* **Required work**: Copy out, word for word, the lines from the one containing "The image size" through the one containing "(x=14, y=339)", inclusive. Leave the picture out of your copy.

* **Provided data**:
● ● ● ● ●

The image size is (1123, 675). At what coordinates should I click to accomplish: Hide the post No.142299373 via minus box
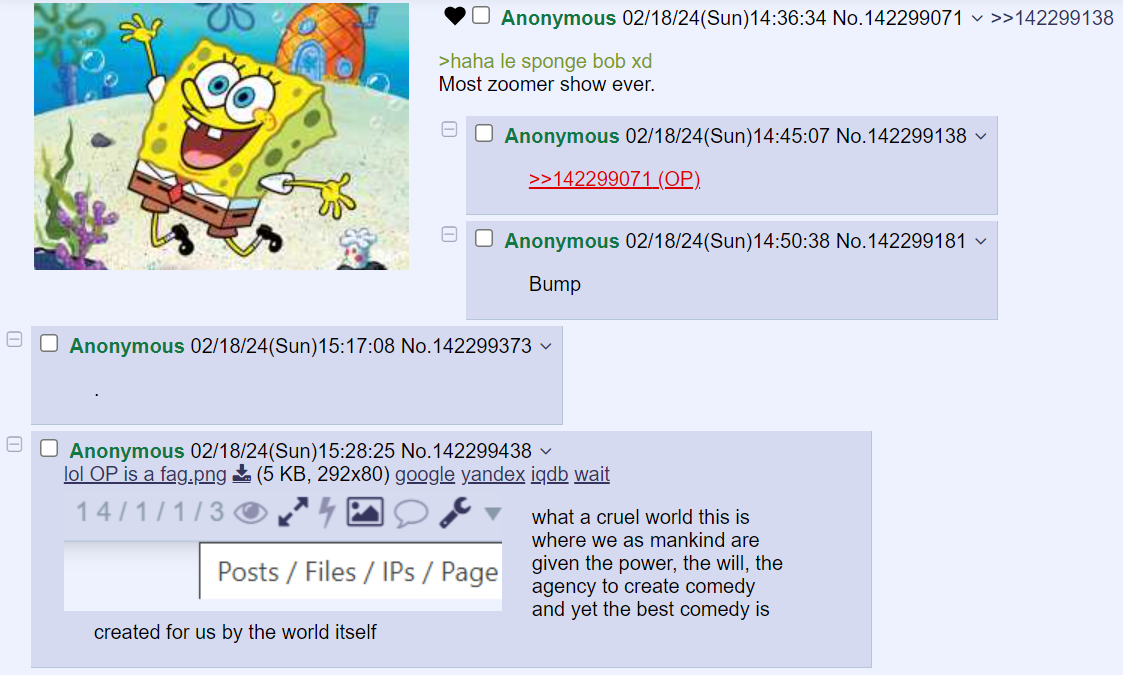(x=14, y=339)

● ● ● ● ●

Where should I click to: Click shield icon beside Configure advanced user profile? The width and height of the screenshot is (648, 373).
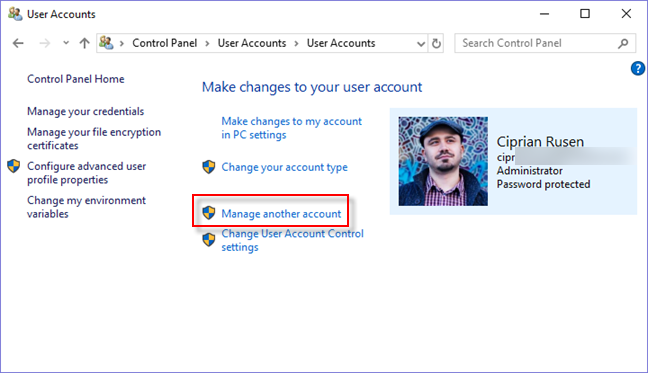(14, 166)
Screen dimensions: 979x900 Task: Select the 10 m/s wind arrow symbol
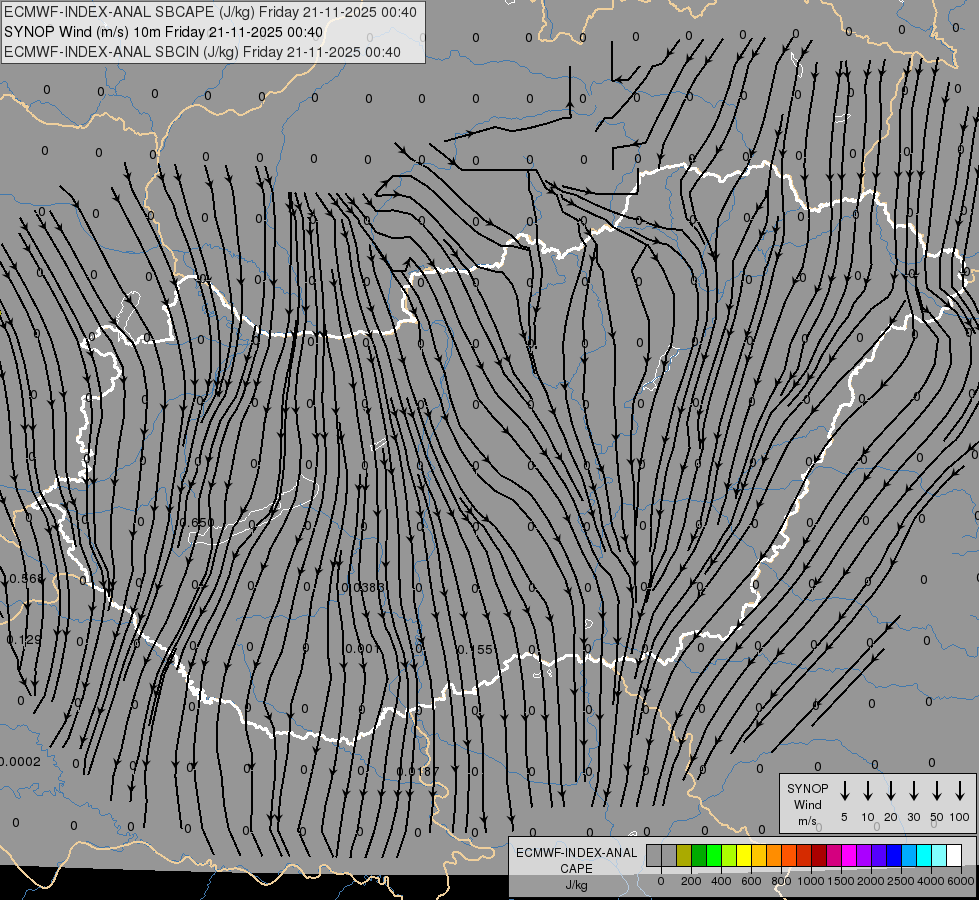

● ● ● ● ●

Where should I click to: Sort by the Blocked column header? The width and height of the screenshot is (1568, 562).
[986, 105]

● ● ● ● ●

* **Task output**:
The image size is (1123, 675). At what coordinates should I click to accomplish: Hide the post No.142299373 via minus box
(x=14, y=339)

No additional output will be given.